16 Mayıs 2012 günü Zonguldak´ın Devrek
ilçesindeki Fatih İlköğretim Okulu 8. sınıf öğrencisi Kader Demiroğlu, okulun
yakınındaki Millet Bahçesi yakınında Metin A. tarafından pompalı tüfekle
vurularak öldürülmüştü.
Olayın ardından yakalanan Metin A.,
tutuklanarak cezaevine gönderildi. 14 yaşındaki Kader Demiroğlu ise defnedildi.
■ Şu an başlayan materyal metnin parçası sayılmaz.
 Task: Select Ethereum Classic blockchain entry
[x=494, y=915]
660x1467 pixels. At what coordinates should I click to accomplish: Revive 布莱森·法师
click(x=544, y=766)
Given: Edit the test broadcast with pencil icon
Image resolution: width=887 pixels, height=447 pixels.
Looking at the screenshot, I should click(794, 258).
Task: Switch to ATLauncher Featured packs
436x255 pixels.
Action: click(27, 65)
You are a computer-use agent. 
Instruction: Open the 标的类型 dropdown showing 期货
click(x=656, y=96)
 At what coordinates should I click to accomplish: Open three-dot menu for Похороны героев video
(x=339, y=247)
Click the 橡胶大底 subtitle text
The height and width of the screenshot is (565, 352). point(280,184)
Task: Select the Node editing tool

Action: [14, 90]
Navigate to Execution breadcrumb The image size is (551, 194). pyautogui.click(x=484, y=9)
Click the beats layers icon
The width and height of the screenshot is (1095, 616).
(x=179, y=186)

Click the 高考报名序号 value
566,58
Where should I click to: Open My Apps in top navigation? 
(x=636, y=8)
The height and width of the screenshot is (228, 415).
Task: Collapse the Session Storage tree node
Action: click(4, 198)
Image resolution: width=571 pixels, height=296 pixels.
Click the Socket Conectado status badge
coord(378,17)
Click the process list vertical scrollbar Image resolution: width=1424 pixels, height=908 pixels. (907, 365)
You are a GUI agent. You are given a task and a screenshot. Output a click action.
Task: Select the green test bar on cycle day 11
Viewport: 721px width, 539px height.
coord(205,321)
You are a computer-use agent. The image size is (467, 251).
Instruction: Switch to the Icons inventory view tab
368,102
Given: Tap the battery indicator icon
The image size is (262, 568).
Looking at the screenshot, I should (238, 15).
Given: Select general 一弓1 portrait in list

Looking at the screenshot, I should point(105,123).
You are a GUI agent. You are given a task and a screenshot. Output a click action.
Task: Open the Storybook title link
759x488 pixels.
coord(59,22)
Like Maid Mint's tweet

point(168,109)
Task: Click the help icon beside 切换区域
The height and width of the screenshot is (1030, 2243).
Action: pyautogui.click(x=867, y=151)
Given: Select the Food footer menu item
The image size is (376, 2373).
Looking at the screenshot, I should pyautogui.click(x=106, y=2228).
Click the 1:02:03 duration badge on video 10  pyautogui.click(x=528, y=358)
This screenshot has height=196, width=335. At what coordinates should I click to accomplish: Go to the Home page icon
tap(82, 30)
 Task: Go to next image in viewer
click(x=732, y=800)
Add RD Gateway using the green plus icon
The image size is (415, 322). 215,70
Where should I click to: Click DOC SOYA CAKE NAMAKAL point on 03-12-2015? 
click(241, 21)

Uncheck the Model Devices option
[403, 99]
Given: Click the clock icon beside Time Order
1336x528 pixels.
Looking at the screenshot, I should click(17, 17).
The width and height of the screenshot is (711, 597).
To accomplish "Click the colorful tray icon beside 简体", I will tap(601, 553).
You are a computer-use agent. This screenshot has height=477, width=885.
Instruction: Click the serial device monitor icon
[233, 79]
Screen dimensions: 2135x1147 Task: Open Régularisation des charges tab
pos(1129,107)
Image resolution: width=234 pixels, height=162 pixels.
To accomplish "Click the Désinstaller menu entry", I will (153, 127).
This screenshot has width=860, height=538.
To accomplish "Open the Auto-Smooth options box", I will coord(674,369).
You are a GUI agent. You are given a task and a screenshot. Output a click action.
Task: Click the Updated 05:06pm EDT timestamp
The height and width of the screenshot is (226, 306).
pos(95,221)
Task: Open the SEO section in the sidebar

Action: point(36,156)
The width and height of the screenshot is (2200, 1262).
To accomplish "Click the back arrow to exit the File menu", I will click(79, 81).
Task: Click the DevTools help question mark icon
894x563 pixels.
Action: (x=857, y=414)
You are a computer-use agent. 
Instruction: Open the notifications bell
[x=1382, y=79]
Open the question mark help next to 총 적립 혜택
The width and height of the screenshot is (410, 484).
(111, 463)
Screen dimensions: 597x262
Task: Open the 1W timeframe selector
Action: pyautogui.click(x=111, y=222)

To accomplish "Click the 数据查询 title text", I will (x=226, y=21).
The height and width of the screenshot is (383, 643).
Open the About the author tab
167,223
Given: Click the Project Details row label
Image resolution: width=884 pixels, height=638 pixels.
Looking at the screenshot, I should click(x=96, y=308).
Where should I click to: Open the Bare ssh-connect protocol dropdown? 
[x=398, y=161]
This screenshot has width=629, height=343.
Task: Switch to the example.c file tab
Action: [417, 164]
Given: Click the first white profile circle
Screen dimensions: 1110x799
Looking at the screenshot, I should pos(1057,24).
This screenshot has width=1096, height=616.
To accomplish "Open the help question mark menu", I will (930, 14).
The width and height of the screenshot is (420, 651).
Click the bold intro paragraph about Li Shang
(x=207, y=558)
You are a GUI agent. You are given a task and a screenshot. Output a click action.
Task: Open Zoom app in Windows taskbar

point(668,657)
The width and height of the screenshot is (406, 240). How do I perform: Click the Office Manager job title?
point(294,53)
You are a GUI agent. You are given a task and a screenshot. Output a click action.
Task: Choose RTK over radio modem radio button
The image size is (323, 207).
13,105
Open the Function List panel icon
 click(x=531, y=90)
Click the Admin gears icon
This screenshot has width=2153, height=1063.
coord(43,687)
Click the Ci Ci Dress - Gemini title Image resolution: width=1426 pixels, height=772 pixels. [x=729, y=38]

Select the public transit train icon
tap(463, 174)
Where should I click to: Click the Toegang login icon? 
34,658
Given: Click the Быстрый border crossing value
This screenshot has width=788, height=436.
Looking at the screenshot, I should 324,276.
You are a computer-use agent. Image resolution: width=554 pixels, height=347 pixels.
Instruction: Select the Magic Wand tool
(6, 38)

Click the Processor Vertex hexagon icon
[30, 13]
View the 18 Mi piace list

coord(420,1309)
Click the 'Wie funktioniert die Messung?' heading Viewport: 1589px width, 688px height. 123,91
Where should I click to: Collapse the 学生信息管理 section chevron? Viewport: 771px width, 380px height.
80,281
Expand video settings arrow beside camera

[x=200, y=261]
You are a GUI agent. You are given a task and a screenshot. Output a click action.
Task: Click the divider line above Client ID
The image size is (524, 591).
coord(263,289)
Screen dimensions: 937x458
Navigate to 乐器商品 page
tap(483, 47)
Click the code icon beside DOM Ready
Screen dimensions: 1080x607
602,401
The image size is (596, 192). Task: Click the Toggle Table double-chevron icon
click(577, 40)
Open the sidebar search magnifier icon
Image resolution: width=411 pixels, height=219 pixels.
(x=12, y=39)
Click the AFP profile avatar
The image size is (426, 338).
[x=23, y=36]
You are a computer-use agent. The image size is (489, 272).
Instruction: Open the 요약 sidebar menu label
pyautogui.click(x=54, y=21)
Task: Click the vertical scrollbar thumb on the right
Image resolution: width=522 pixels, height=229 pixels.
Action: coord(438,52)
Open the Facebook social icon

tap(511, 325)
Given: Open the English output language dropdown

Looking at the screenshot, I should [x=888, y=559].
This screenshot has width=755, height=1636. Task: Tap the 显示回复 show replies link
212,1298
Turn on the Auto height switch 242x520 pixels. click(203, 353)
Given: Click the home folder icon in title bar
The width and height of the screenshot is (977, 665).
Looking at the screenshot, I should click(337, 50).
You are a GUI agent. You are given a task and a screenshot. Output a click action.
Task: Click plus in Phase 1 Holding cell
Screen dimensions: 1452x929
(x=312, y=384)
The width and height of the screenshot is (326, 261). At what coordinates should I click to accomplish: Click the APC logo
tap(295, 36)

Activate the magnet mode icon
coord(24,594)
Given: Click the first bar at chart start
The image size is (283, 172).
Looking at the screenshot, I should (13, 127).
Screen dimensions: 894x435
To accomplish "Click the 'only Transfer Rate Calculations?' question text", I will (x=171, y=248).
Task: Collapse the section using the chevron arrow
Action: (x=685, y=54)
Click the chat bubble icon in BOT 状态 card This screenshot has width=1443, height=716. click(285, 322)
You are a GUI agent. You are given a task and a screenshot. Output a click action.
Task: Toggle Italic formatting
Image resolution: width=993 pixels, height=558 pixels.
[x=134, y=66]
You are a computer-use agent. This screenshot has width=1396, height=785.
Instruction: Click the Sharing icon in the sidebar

"Kadın Cinayetlerini Önleyeceğiz Platformu" üyeleri, duruşma öncesi
Zonguldak Adliyesi önünde basın açıklamasında bulundu. Açıklamaya, öldürülen
Kader Demiroğlu´nun ablası Merve, babası Sedat ve annesi Güldane Demiroğlu da
katıldı. Açıklamayı yapan Platform Sözcüsü Elif Aydın, "Kader Demiroğlu 14
yaşında okulunun bahçesinde öldürüldü. Kader´in katili 56 yaşındaki Metin
Abacı, Kader´i pompalı tüfek ile öldürdü. Bu gün Kader´in duruşmasının ilk
günü. Kadın Cinayetleri´ni Durduracağız Platformu olarak adaletin yerini
bulması için Metin Abacı´nın ağırlaştırılmış müebbet hapis cezasına
çarptırılmasını istiyoruz. Kader Demiroğlu, okuluna giden, okulunun bahçesinde
okuyan her çocuk gibiydi. Metin A., Kader´i okulunun bahçesinde pompalı tüfek
ile öldürdü. Kadın katillerinden cesaret alan Metin A., güpegündüz herkesin
gözü önünde öldürdü. Bununla ilgili olarak hesap soracağız. Zonguldak´ta Kader
gibi birçok kız kardeşimiz sistematik olarak cinsel istismara maruz
bırakılıyor" dedi.
İLK DURUŞMA
Zonguldak 1. Ağır Ceza Mahkemesi´ndeki
davanın ilk duruşmasında tutuklu yargılanan Metin A., baba Sedat Demiroğlu ve
avukatlar katıldı. Sanığın üzerine atılan suçlardan cinsel istismar suçunun
genel ahlakın kesin olarak gerekli kıldığı hallerden olması sebebiyle kapalı
görülen davada, Metin A. savunmasını yazılı olarak yaptı.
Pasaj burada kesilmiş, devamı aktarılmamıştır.